Duruma daha kapsamlı şekilde bakacak olursak, çözümün nüfusun çoğunluğu için olayların doğal akışında ulaşılacak bir durum olmadığı görülmektedir. Ocak ayı seçimleri sonrası meydana gelen doğal gaz krizi, siyasi kesimin önemli bir bölümünün kısa vadede bir çözüme ulaşma amacını bir kenara bıraktığını göstermektedir. Bunun sebebi ise isteksizlik, hayal kırıklığı, ihtiyatlı olma ya da bunların hepsi olabilir. Böylelikle, siyasetçiler harekete geçip toplumları federal bir geleceğe yönlendirmeye değil, daha çok birbirlerine tepki koymaya ve olayları meydana getirmeye yatkındır.
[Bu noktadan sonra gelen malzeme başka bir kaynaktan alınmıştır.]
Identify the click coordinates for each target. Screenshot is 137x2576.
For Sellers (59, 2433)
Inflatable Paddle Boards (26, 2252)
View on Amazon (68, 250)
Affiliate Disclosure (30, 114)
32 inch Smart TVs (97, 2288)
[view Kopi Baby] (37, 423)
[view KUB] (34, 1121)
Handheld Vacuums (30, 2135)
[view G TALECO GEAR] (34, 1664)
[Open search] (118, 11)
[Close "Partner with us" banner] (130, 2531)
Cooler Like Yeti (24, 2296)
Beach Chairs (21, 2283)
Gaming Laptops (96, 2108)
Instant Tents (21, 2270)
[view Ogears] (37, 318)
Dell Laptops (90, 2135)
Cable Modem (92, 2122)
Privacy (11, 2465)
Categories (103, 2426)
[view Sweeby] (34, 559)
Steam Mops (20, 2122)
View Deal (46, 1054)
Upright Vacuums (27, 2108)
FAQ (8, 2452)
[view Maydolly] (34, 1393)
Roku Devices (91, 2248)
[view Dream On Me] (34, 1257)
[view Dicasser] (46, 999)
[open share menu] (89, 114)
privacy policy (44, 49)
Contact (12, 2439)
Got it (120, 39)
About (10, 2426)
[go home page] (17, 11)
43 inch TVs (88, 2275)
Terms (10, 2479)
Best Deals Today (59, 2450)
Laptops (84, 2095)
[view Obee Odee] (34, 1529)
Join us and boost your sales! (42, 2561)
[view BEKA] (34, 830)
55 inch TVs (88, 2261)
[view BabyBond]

Aynı zamanda, Kıbrıs’ta yaşayan toplumlar da olgunlukla oy verebileceklerini ve federal bir çözümün referandum ile halen daha onaylanabileceğini göstermişlerdir. Bu şansı elde etme olasılığı gittikçe uzaklaşırken bir başka şansın ortaya çıkmaması da söz konusudur.